» **WORK ORDER**:
Return, exactly as written, all lines from the line containing "922x592 pixels. Task: Click" to the end of the entries below, with both ends included.

[Items listed in a dataset]
-*-

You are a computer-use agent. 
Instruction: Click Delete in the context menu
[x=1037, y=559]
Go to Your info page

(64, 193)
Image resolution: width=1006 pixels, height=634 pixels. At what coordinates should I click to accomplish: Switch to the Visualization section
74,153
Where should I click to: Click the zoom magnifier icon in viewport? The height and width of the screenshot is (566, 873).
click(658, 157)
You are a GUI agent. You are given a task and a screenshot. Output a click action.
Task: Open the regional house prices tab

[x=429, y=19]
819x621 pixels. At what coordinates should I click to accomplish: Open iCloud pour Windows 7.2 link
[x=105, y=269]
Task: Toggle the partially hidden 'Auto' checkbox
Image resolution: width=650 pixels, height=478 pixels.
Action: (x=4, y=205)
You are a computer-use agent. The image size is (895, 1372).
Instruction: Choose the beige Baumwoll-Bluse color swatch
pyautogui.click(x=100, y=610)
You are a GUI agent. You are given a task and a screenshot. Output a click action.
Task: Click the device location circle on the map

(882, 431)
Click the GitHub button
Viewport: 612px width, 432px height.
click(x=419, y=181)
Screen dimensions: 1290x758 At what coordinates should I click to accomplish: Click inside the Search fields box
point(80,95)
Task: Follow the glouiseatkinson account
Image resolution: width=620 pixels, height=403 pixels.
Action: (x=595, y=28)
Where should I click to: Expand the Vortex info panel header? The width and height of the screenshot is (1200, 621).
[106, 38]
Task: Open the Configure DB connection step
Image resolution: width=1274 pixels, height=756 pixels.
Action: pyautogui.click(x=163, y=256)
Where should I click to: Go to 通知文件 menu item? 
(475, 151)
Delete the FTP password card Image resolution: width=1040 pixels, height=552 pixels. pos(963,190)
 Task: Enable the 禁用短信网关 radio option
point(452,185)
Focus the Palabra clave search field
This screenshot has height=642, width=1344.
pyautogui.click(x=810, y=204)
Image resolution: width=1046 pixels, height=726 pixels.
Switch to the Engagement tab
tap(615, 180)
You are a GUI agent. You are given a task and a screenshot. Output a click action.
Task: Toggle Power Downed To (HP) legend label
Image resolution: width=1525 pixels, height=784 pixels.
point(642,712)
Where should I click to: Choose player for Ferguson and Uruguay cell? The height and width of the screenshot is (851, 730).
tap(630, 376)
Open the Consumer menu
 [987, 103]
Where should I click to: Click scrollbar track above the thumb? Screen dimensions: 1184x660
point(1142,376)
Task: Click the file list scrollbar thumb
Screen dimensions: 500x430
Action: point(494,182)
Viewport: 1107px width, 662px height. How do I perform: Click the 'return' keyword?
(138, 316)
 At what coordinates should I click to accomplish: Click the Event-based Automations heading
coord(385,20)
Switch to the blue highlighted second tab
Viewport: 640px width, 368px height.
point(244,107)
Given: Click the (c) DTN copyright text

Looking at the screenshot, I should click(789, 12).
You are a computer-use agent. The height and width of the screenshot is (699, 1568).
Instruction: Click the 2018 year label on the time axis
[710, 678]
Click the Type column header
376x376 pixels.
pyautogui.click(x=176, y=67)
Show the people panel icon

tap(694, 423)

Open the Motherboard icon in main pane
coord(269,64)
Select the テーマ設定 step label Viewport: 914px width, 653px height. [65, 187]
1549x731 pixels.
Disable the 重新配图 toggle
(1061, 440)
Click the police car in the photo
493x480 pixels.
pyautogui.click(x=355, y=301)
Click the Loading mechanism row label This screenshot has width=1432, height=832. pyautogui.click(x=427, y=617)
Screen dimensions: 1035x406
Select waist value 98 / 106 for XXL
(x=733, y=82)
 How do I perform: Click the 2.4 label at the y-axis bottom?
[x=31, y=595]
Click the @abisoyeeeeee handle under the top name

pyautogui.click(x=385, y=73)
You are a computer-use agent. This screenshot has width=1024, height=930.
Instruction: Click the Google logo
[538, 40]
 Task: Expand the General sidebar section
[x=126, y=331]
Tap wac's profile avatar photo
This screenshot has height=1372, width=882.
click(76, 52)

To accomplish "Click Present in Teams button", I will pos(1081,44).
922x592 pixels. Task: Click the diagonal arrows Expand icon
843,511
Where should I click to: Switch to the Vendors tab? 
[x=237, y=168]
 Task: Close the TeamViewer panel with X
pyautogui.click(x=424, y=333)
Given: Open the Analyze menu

-*-

» **SOLVED PROBLEM**:
922x592 pixels. Task: Click the diagonal arrows Expand icon
843,511
Where should I click to: Switch to the Vendors tab? 
[x=237, y=168]
 Task: Close the TeamViewer panel with X
pyautogui.click(x=424, y=333)
Given: Open the Analyze menu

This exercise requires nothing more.